保険外併用療養費
健康保険では、保険が適用されない療養を受けると、保険が適用される療養にかかる費用も含めて、医療費の全額が自己負担になります。しかし、医療技術の進歩や患者のニーズの多様化に対応するために、保険が適用されない療養を受ける場合でも、一定の条件を満たした「評価療養」と「選定療養」であれば、保険が適用される療養にかかる費用は保険診療に準じた保険給付が行われます。これを保険外併用療養費といいます。
評価療養と選定療養
保険適用外の療養のうち、評価療養は医学的な価値が定まっていない新しい治療法や新薬など、将来的に保険導入をするか評価される療養のことです。選定療養は特別な療養環境など患者が自ら希望して選ぶ療養で、保険導入を前提としない療養のことです。
※給付割合は、義務教育就学前は8割。
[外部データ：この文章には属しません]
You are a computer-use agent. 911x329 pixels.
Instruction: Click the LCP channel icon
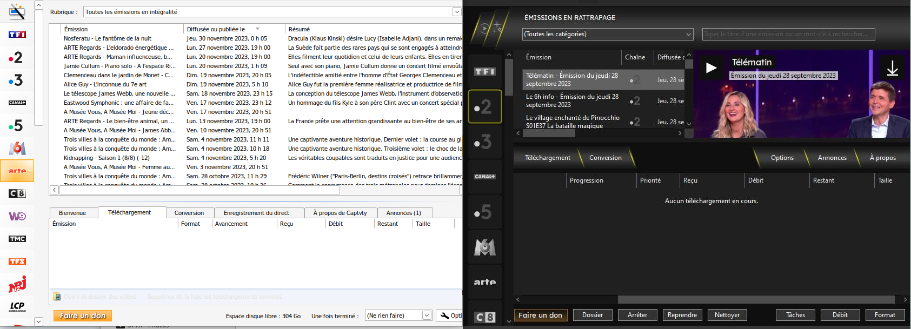coord(17,307)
70歳以上は9割または7割となります。
保険との併用が認められる保険外の療養
評価療養
- ○一定の要件を満たした医療機関における先進医療(高度医療を含む)
- ○医薬品の治験にかかる診療
- ○医療機器の治験にかかる診療
- ○薬価基準に収載される前の承認医薬品の投与
- ○保険適用前の承認医療機器の使用
- ○薬価基準に収載されている医薬品の適応外使用
- ○薬価基準に収載されている医療機器の適応外使用
選定療養
- ○差額ベッドへの入院
- ○予約診療
- ○時間外診療
- ○200床以上の病院に紹介状なしでかかる初診
- ○200床以上の病院の再診
- ○制限回数を超えて受ける診療
- ○180日間を超える入院
- ○前歯部に金合金などの材料を使用
- ○金属床総義歯
- ○小児う触治療後の継続管理
先進医療
保険適用外の先進的な医療技術を受けた場合、医療費の全額が自己負担となりますが、安全性や有効性など一定の条件を満たしていれば、「先進医療」として保険との併用が認められます。また、先進医療の中でも「高度医療」と認められる場合は、未承認の薬や医療機器も含めて、保険との併用が認められます。なお、先進医療は医療技術ごとに定められた基準を満たしている医療機関が届け出れば、どの医療機関でも実施できますが、高度医療は大学病院など特定機能病院と同等の体制がとられている医療機関であることが必要です。
差額ベッドを希望したとき
個室などふつうより条件のいい病室を希望したときは、一般室との差額を自己負担すればよいことになっています。
一部の歯科治療を受けるとき
歯の治療は、患者が保険か自費診療かを選択することになっていますが、前歯に保険で認められていない一部の材料を使ったときや、金属床による総義歯を希望するときは、保険診療と自費診療との費用の差額を負担すればよい場合があります。